→ **PROMPT**
Rewrite the data below, substituting "horizontal axis label" for each occurrence of "x-axis label" and keeping everything else the same. Leave the pictures out of your version.

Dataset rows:
* * * * * * *

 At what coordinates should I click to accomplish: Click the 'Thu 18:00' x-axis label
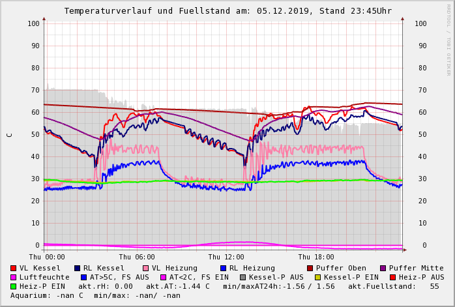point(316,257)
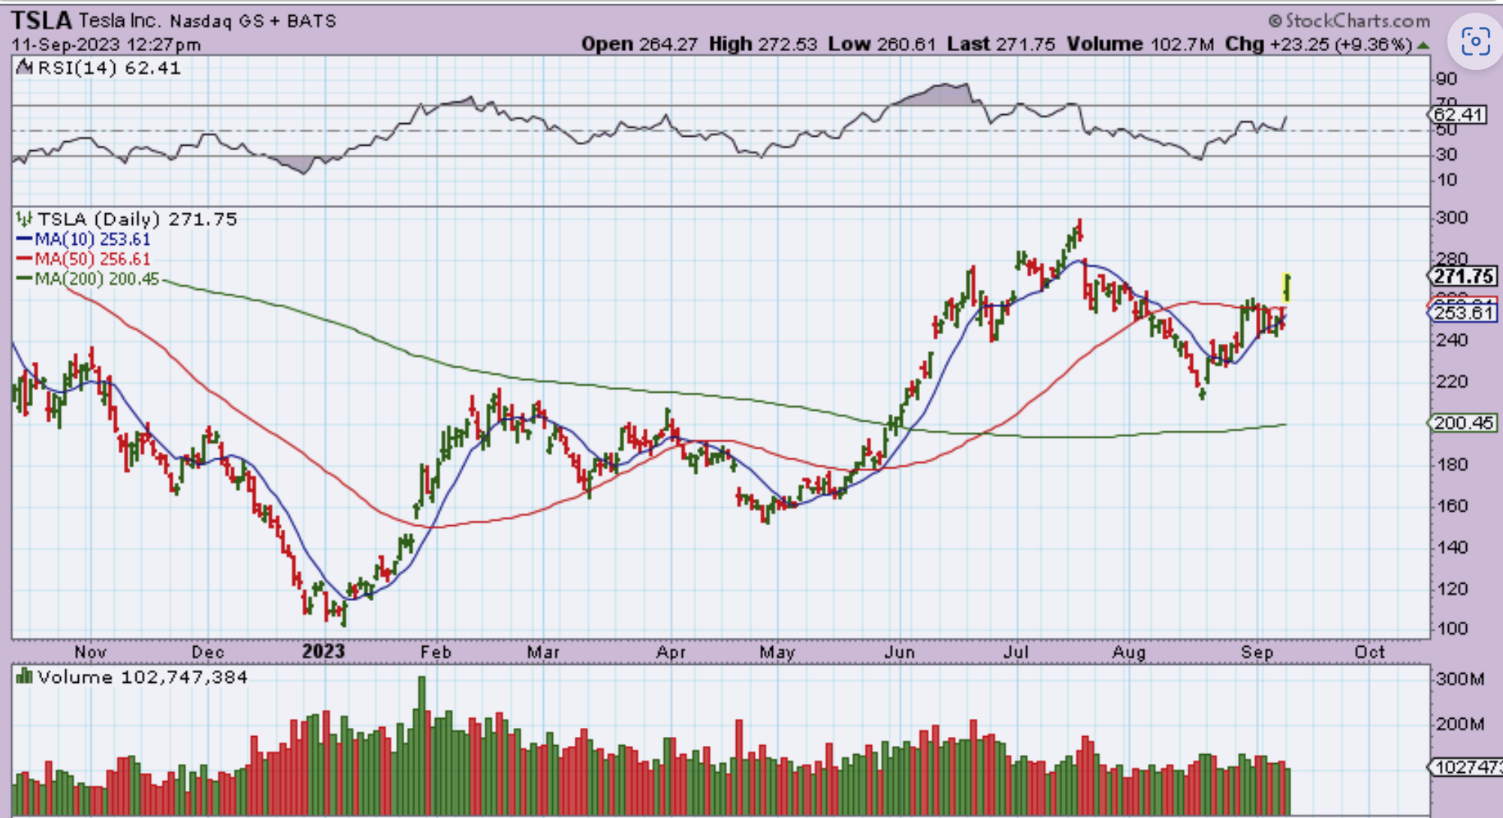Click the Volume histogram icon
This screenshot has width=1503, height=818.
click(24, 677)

* * * * * * *

→ **SOLUTION**
 At what coordinates should I click to accomplish: Click the 'Thu 18:00' horizontal axis label
point(316,257)
Click the Volume histogram icon
This screenshot has width=1503, height=818.
click(24, 677)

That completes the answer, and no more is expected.